General Sir David Richards, chief of Britain’s defense staff, has made an important and courageous statement calling on NATO to step up its air strikes in Libya. He told the Daily Telegraph:
[W]e need to do more. If we do not up the ante now there is a risk that the conflict could result in Gaddafi clinging to power. . . . At present NATO is not attacking infrastructure targets in Libya. But if we want to increase the pressure on Gaddafi’s regime then we need to give serious consideration to increasing the range of targets we can hit.
Gen. Richards is absolutely right, and kudos for him for speaking out against the excessive, counterproductive restraint being shown by his own government and those of France and the U.S.—the three nations that are the de-facto leaders of the international coalition arrayed against Qaddafi. NATO has been curiously limited in its use of air power, avoiding (as Richards pointed out) the kind of infrastructure targets—ranging from the one oil refinery still under Qaddafi’s control to transportation networks and government ministries—that in previous campaigns, from Serbia to Iraq, were routinely targeted in the early days of air strikes.

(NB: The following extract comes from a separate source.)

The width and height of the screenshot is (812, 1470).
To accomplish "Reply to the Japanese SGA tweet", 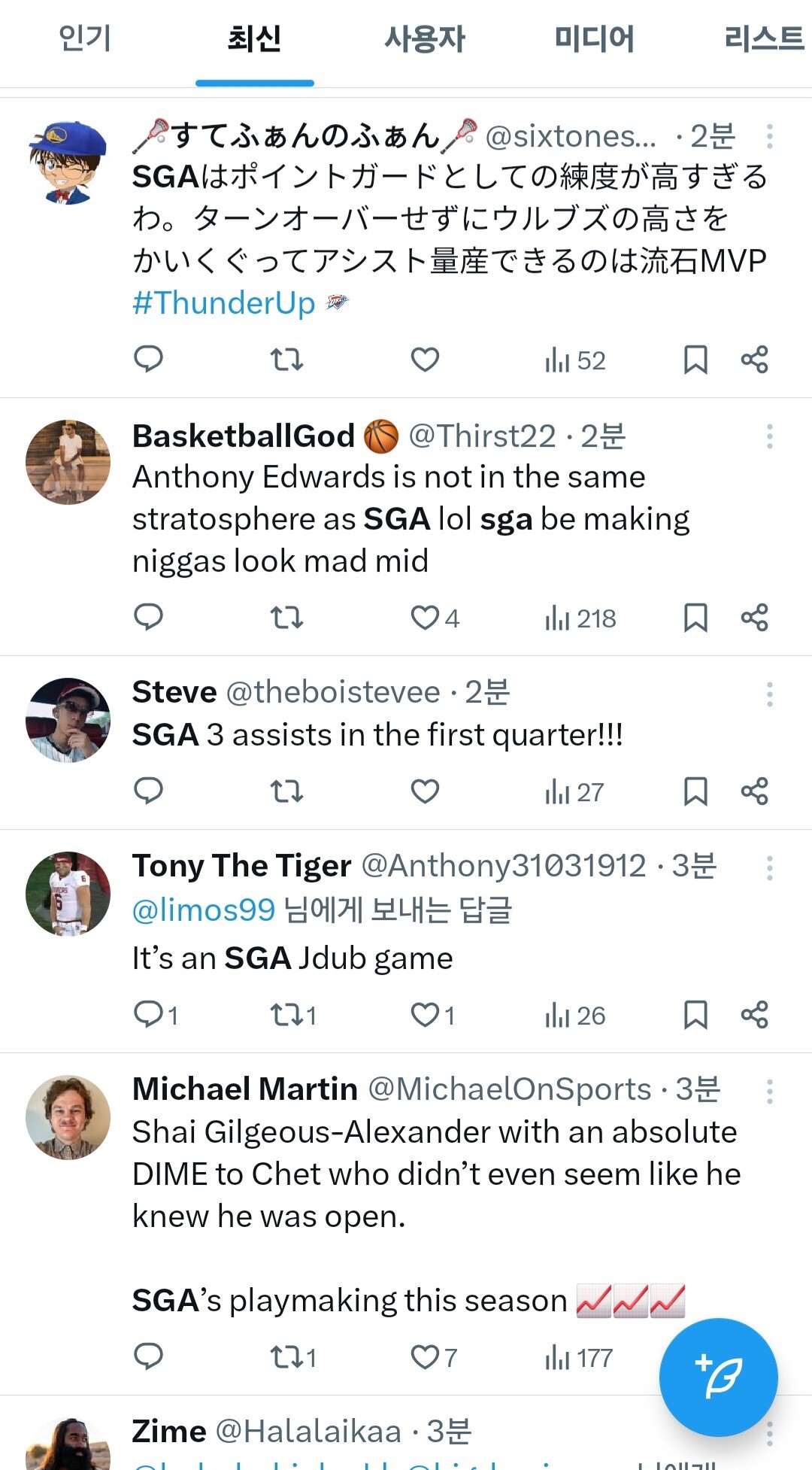I will click(148, 360).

Such restraint is not dictated by the wording of UN Security Council resolution 1973 which, as I have argued elsewhere, gives NATO forces wide-ranging authority “to find a solution to the crisis which responds to the legitimate demands of the Libyan people” and which leads to “a peaceful and sustainable solution.” The only peaceful and sustainable conclusion is for Qaddafi to be removed from power. That won’t happen by a stoke of divine intervention, however. It will require more support for the Libyan rebels. The sooner the better.